Image by In A Guerilla Costume
All of this to say, those who have hired doulas see their obvious ability to shape the breastfeeding experience of a new mother if their services are utilized. It seems to me that all pediatricians, childbirth educators, OB/GYNs, midwives, lactation consultants, postpartum nurses, and anyone who works with mothers who want to breastfeed should know of this amazing resource for their patients/clients. So, I’m setting out on a mission this year to help this lofty goal of mine become reality and I hope other doulas do too: I am going to reach out to at least one provider in my area per week to help spread the word about doula work, especially as it relates to breastfeeding. I'm going to go a step further than introducing myself by actually make sure each person I speak to knows how to find a doula.
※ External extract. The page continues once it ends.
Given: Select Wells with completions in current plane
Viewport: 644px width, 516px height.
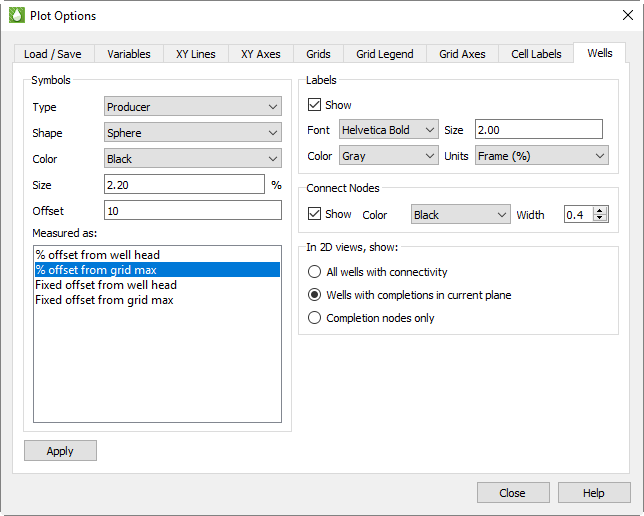Looking at the screenshot, I should [316, 295].
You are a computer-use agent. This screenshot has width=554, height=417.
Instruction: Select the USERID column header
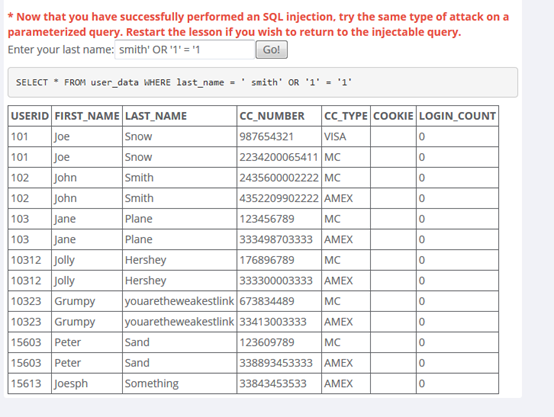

That way, when a client is struggling (or even before a client is struggling!), providers know how to find resources or have referrals in their pockets.
If our societal rates of breastfeeding are ever going to be elevated to the levels that healthcare agencies across the globe recommend, mothers and families need the hands-on, consistent support from healthcare providers and birth workers alike. They can't just be expected to figure it all out on their own. Very few women in America can actually do that.
I call all doulas to be advocates (and thank the ones that already are!) for your passion, your livelihood, and families in your community. I know so many of us want to see change so badly, and I believe our society capable of it. But people need to know you to utilize your help. So get out there-volunteer, do meet and greets, or simple make a call or send an email to maternal and infant healthcare providers in your city or county so that families know that assistance is available!
If you'd like to join me in this endeavor, use #DoulaAdvocate on social media and give @yourbirthteam a shout out! Happy Doula-ing! Happy Breastfeeding!
And a HUGE thank you to DASC & LLL for letting me be a part of your world. And a special thank you for having vegetarian food options! Go LLL!